Report Shows a Shift Away From Public Funding.
Tuitions are up but educational dollars are moving away from the classroom, and students at public institutions are shouldering more of the cost of college while getting less for their money, according to a report released today.
The report, released by the Delta Project on Postsecondary Education Costs, Productivity, and Accountability, indicates students enrolled in public colleges and universities — where a majority of students matriculate — receive the fewest resources available in higher education.
The mission of the Delta Project is to help improve college affordability by controlling costs and improving productivity. During a teleconference held on Tuesday, executive director Jane Wellman said the data indicated the privatization of higher education most benefits institutions that have a research mission, rather than student-focused institutions.
“I don’t believe the states have made a conscious decision to disinvest in higher education. It’s just turning out that way because higher education gets squeezed when state funds are squeezed,” added Wellman.

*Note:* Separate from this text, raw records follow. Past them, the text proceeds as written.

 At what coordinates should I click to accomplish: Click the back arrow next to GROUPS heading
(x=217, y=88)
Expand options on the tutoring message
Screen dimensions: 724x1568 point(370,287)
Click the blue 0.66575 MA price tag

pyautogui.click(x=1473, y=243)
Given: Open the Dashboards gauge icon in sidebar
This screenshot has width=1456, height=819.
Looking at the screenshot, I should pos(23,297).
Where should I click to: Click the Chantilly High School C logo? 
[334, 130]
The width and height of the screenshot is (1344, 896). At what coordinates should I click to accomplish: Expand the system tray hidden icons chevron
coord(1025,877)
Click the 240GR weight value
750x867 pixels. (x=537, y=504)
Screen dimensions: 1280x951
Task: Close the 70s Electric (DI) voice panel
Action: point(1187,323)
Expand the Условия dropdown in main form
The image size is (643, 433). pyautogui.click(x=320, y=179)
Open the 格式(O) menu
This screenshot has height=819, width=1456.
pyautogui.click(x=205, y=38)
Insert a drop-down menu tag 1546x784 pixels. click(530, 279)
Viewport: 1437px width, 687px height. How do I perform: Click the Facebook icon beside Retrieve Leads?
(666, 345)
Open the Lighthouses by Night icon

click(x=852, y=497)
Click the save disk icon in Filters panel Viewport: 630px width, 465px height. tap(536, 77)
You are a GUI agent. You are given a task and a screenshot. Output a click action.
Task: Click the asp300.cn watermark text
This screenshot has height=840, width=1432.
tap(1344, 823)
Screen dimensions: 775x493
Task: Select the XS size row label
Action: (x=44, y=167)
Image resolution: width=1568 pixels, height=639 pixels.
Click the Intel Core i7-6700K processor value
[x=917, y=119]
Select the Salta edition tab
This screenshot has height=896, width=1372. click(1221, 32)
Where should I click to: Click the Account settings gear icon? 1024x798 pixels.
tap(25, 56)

“States have to go back first to principles of how they are investing public subsidies in higher education,” Wellman said. “That might take them to shifting of resources across sectors and also some decisions about where they want to put students relative to spending in order to have the most effective use of public resources to produce public results.”
The report "Trends in College Spending: Where Does the Money Come From? Where Does the Money Go?" notes that state appropriations per student declined from 2002 to 2005. They rebounded slightly in 2006 (the last year for which data is available), but did not reach previous levels. Students are shouldering more of the total cost of their education at all institutions, except private research universities that have a number of revenue sources, such as endowments.